Using Escape Analysis Across Loop Boundaries for Specialization

This blog post is a successor to the one about escape analysis in PyPy's JIT. The examples from there will be continued here. This post is a bit science-fictiony. The algorithm that PyPy currently uses is significantly more complex and much harder than the one that is described here. The resulting behaviour is very similar, however, so we will use the simpler version (and we might switch to that at some point in the actual implementation).

In the last blog post we described how escape analysis can be used to remove many of the allocations of short-lived objects and many of the type dispatches that are present in a non-optimized trace. In this post we will improve the optimization to also handle more cases.

To understand some more what the optimization described in the last blog post can achieve, look at the following figure:

new lifetimes

The figure shows a trace before optimization, together with the lifetime of various kinds of objects created in the trace. It is executed from top to bottom. At the bottom, a jump is used to execute the same loop another time. For clarity, the figure shows two iterations of the loop. The loop is executed until one of the guards in the trace fails, and the execution is aborted.

Some of the operations within this trace are new operations, which each create a new instance of some class.
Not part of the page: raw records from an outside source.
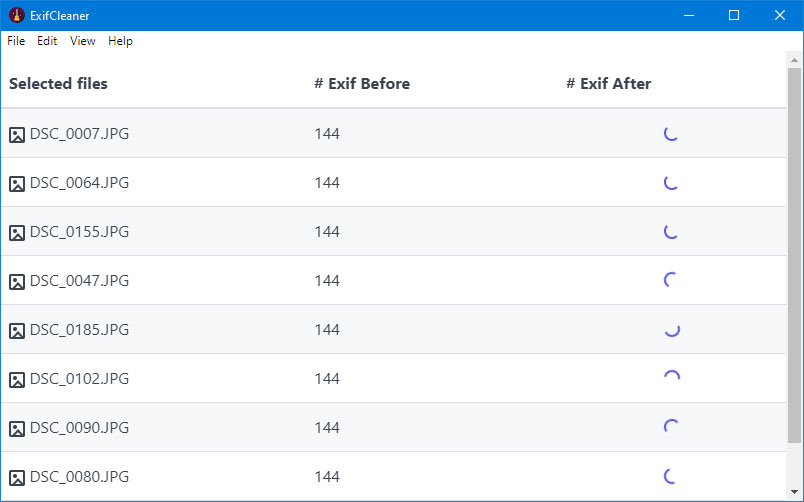
Task: Click the image icon next to DSC_0185.JPG
Action: click(17, 331)
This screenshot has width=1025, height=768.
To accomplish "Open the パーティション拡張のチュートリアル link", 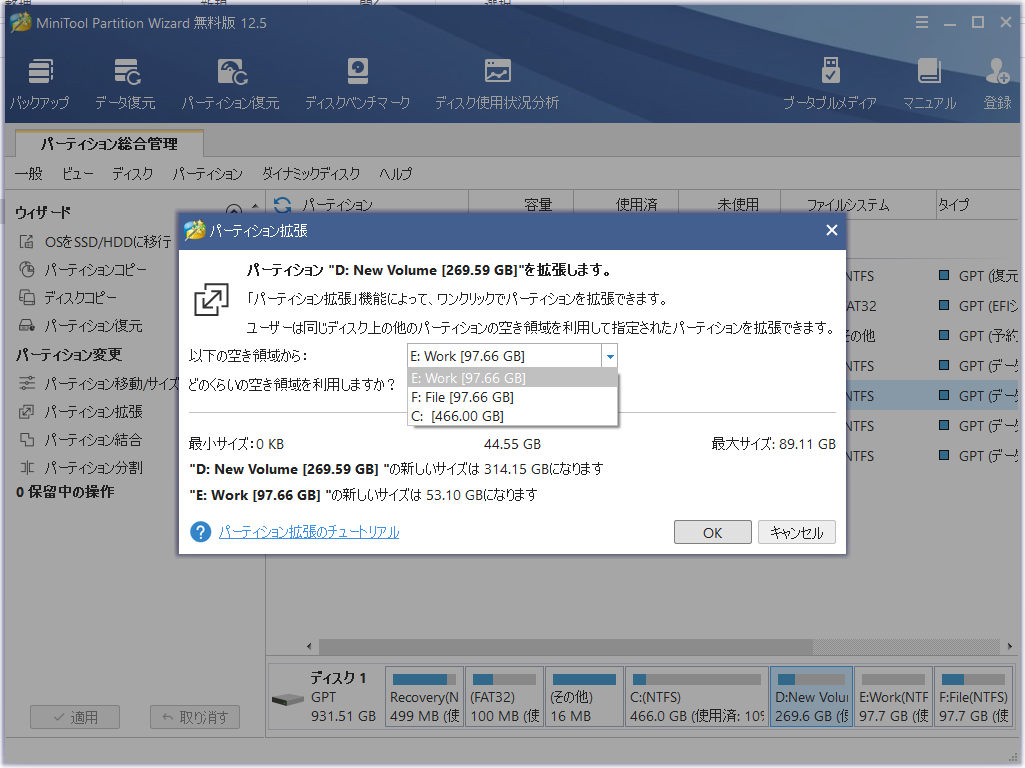I will coord(309,532).
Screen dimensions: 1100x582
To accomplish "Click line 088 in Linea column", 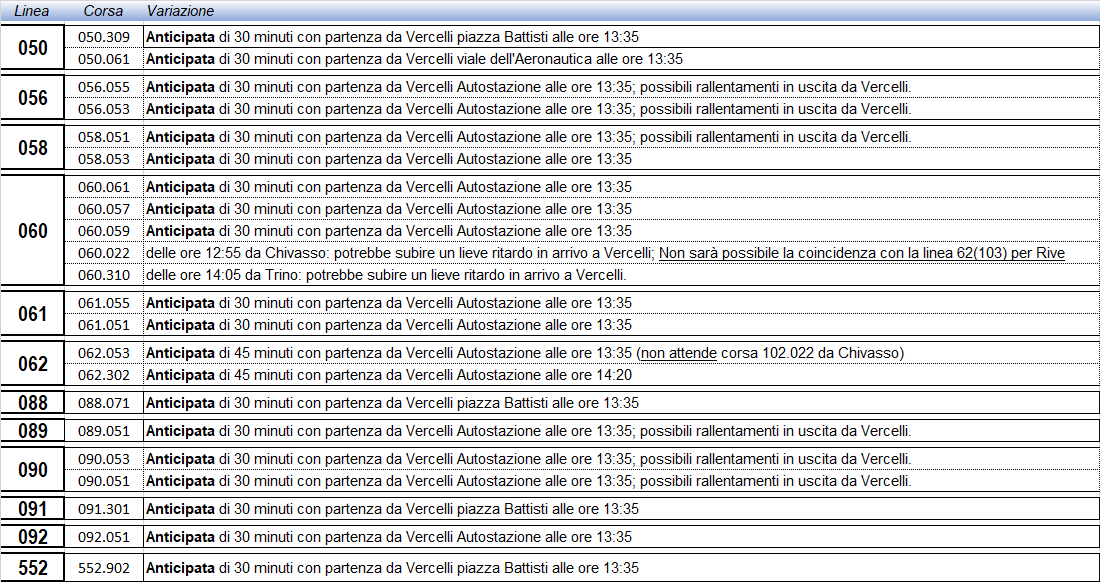I will (33, 403).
These instances are used for a while, e.g. by calling methods on them, reading and writing their fields. Some of these instances escape, which means that they are stored in some globally accessible place or are passed into a function.
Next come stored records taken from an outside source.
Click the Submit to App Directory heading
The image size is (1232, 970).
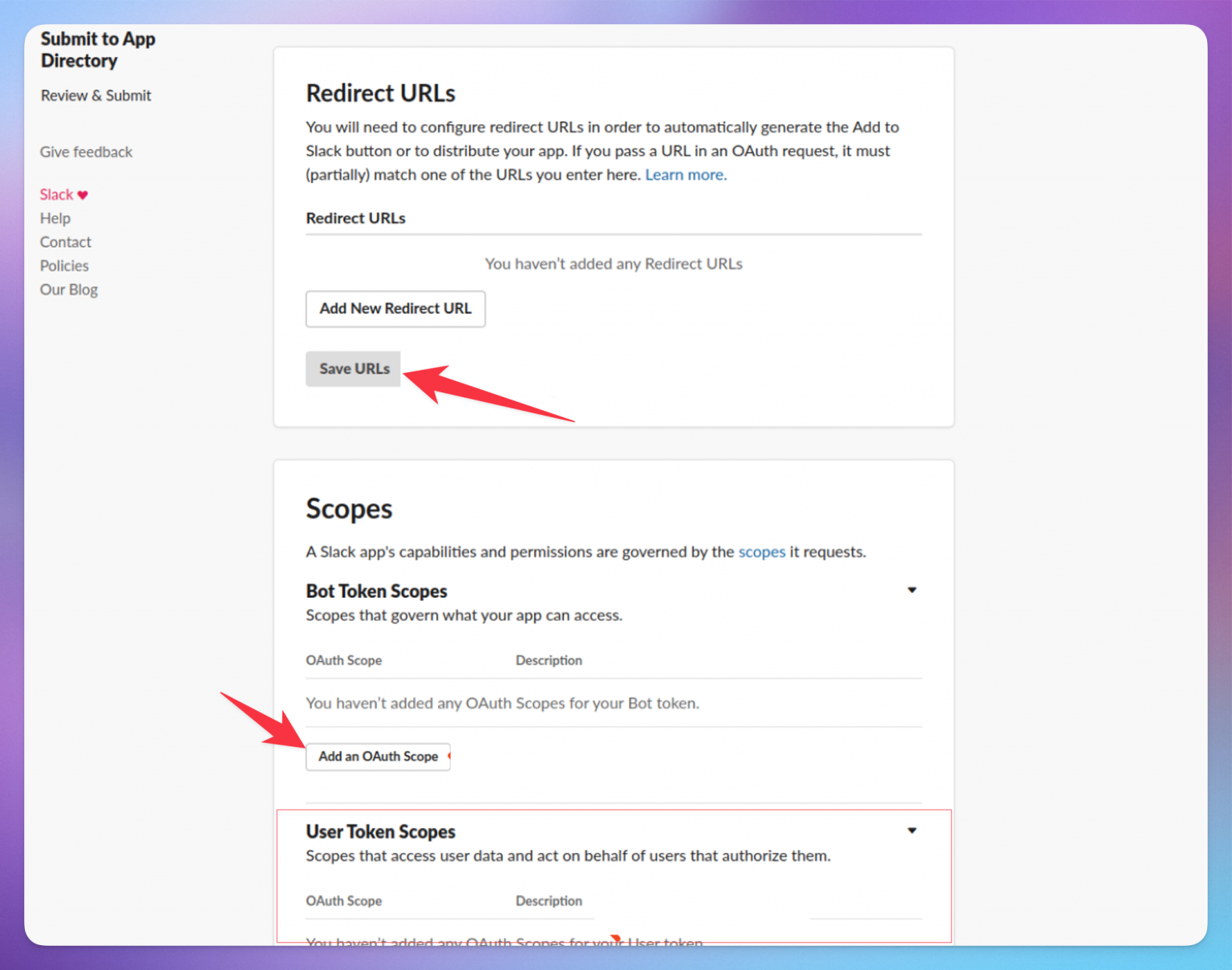(x=97, y=50)
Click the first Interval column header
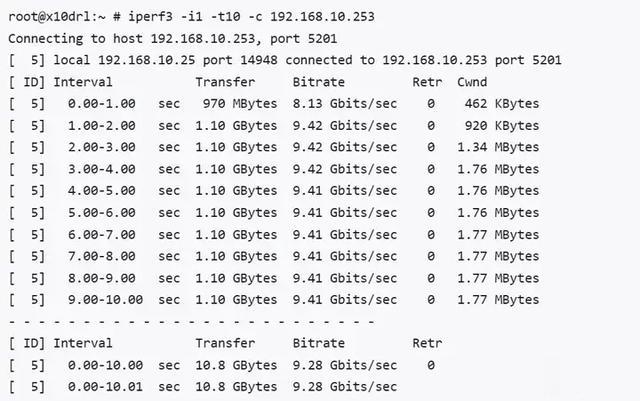Viewport: 640px width, 401px height. pyautogui.click(x=82, y=82)
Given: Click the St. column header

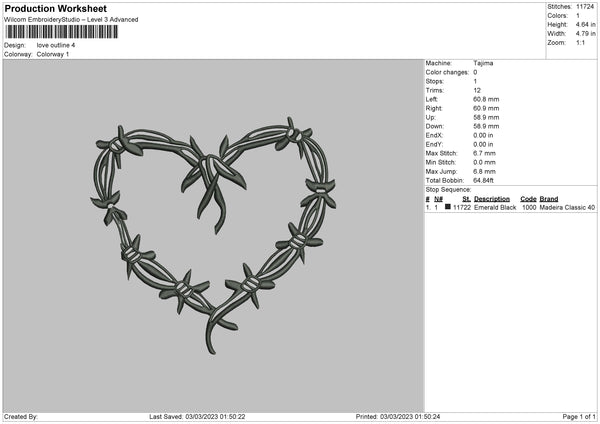Looking at the screenshot, I should (x=466, y=199).
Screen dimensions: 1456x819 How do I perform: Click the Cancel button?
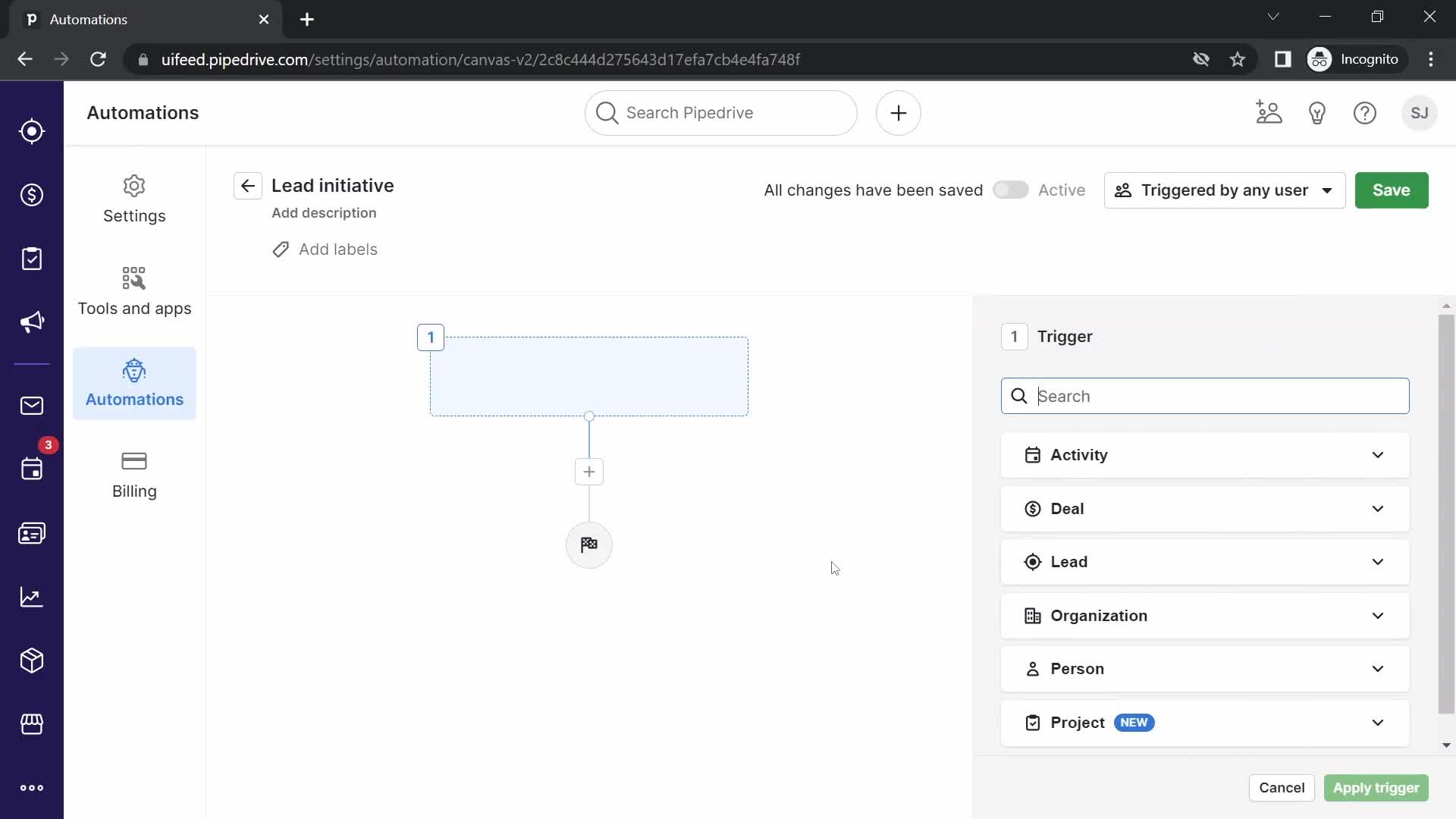pyautogui.click(x=1281, y=788)
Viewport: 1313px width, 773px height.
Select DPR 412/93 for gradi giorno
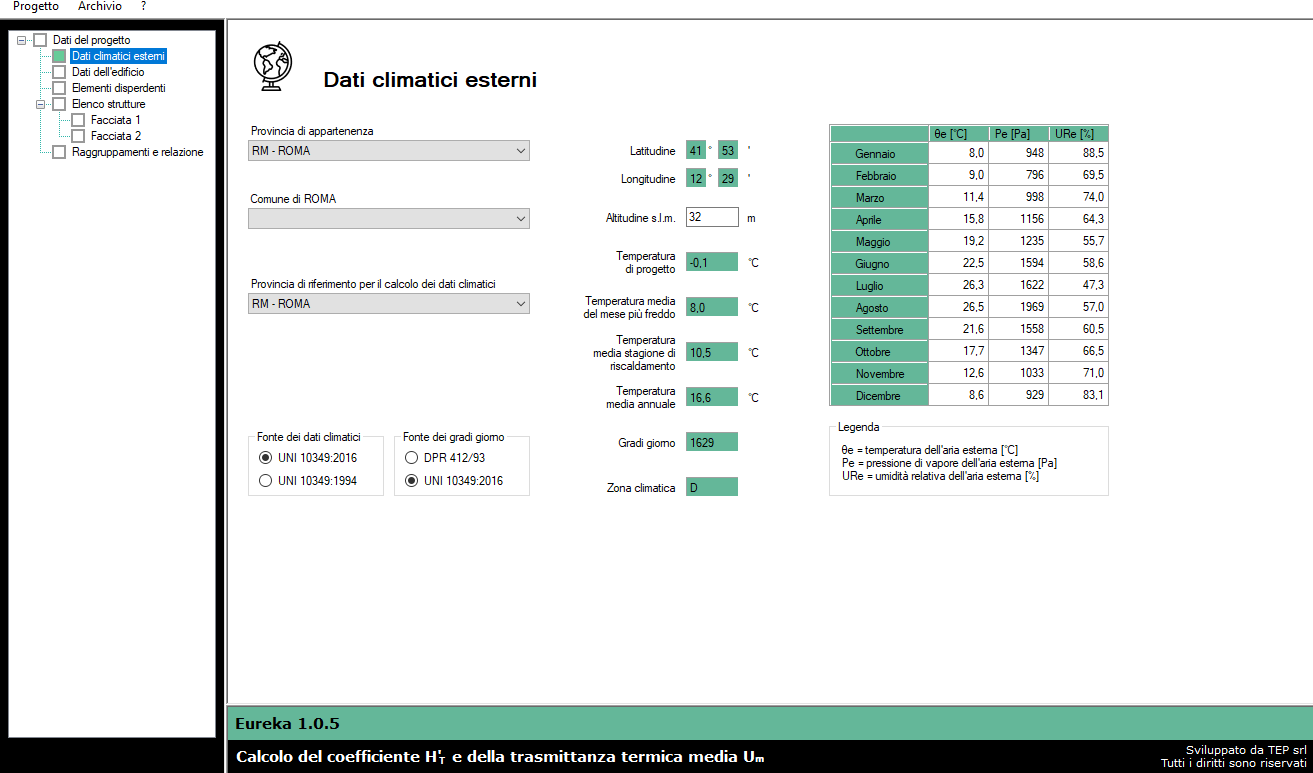coord(411,458)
Together with the new operations, the figure shows the lifetimes of the created objects. Objects in category 1 live for a while, and are then just not used any more. The creation of these objects is removed by the optimization described in the last blog post.

Objects in category 2 live for a while and then escape. The optimization of the last post deals with them too: the new that creates them and the field accesses are deferred, until the point where the object escapes.
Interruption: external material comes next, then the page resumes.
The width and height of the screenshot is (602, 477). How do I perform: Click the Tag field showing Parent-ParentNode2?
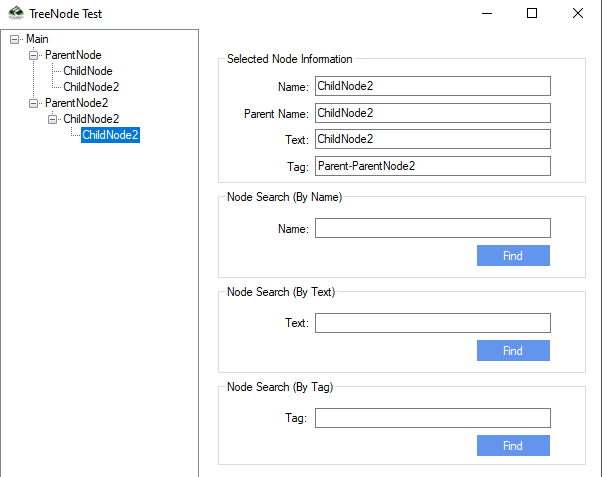pos(432,166)
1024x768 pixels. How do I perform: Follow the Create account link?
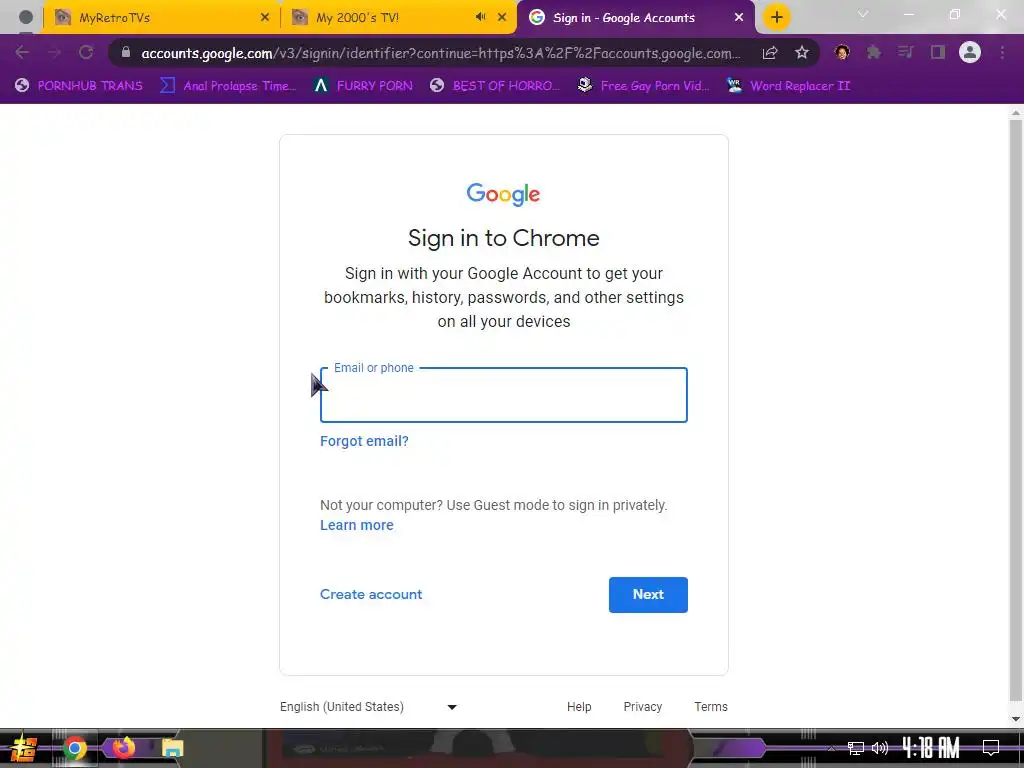tap(371, 594)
The objects in category 3 and 4 are in principle like the objects in category 1 and 2. They are created, live for a while, but are then passed as an argument to the jump operation. In the next iteration they can either die (category 3) or escape (category 4).

The optimization of the last post considered the passing of an object along a jump to be equivalent to escaping. It was thus treating objects in category 3 and 4 like those in category 2.

The improved optimization described in this post will make it possible to deal better with objects in category 3 and 4. This will have two consequences: on the one hand, more allocations are removed from the trace (which is clearly good). As a side-effect of this, the traces will also be type-specialized.

Optimizing Across the Jump

Let's look at the final trace obtained in the last post for the example loop. The final trace was much better than the original one, because many allocations were removed from it. However, it also still contained allocations:

step 1

The two new BoxedIntegers stored in p15 and p10 are passed into the next iteration of the loop. The next iteration will check that they are indeed BoxedIntegers, read their intval fields and then not use them any more. Thus those instances are in category 3.

In its current state the loop allocates two BoxedIntegers at the end of every iteration, that then die very quickly in the next iteration. In addition, the type checks at the start of the loop are superfluous, at least after the first iteration.

The reason why we cannot optimize the remaining allocations away is because their lifetime crosses the jump. To improve the situation, a little trick is needed. The trace above represents a loop, i.e. the jump at the end jumps to the beginning. Where in the loop the jump occurs is arbitrary, since the loop can only be left via failing guards anyway. Therefore it does not change the semantics of the loop to put the jump at another point into the trace and we can move the jump operation just above the allocation of the objects that appear in the current jump. This needs some care, because the arguments to jump are all currently live variables, thus they need to be adapted.

If we do that for our example trace above, the trace looks like this:

step 2

Now the lifetime of the remaining allocations no longer crosses the jump, and we can run our escape analysis a second time, to get the following trace:


This result is now really good. The code performs the same operations than the original code, but using direct CPU arithmetic and no boxing, as opposed to the original version which used dynamic dispatching and boxing.

Looking at the final trace it is also completely clear that specialization has happened. The trace corresponds to the situation in which the trace was originally recorded, which happened to be a loop where BoxedIntegers were used. The now resulting loop does not refer to the BoxedInteger class at all any more, but it still has the same behaviour. If the original loop had used BoxedFloats, the final loop would use float_* operations everywhere instead (or even be very different, if the object model had user-defined classes).

Entering the Loop

The approach of placing the jump at some other point in the loop leads to one additional complication that we glossed over so far. The beginning of the original loop corresponds to a point in the original program, namely the while loop in the function f from the last post.

Now recall that in a VM that uses a tracing JIT, all programs start by being interpreted. This means that when f is executed by the interpreter, it is easy to go from the interpreter to the first version of the compiled loop. After the jump is moved and the escape analysis optimization is applied a second time, this is no longer easily possible. In particular, the new loop expects two integers as input arguments, while the old one expected two instances.

To make it possible to enter the loop directly from the intepreter, there needs to be some additional code that enters the loop by taking as input arguments what is available to the interpreter, i.e. two instances. This additional code corresponds to one iteration of the loop, which is thus peeled off:

step 4


The optimization described in this post can be used to optimize away allocations in category 3 and improve allocations in category 4, by deferring them until they are no longer avoidable. A side-effect of these optimizations is also that the optimized loops are specialized for the types of the variables that are used inside them.


Ole Laursen wrote on 2010-09-24 17:18:

Interesting, like the previous post. Keep 'em coming. :)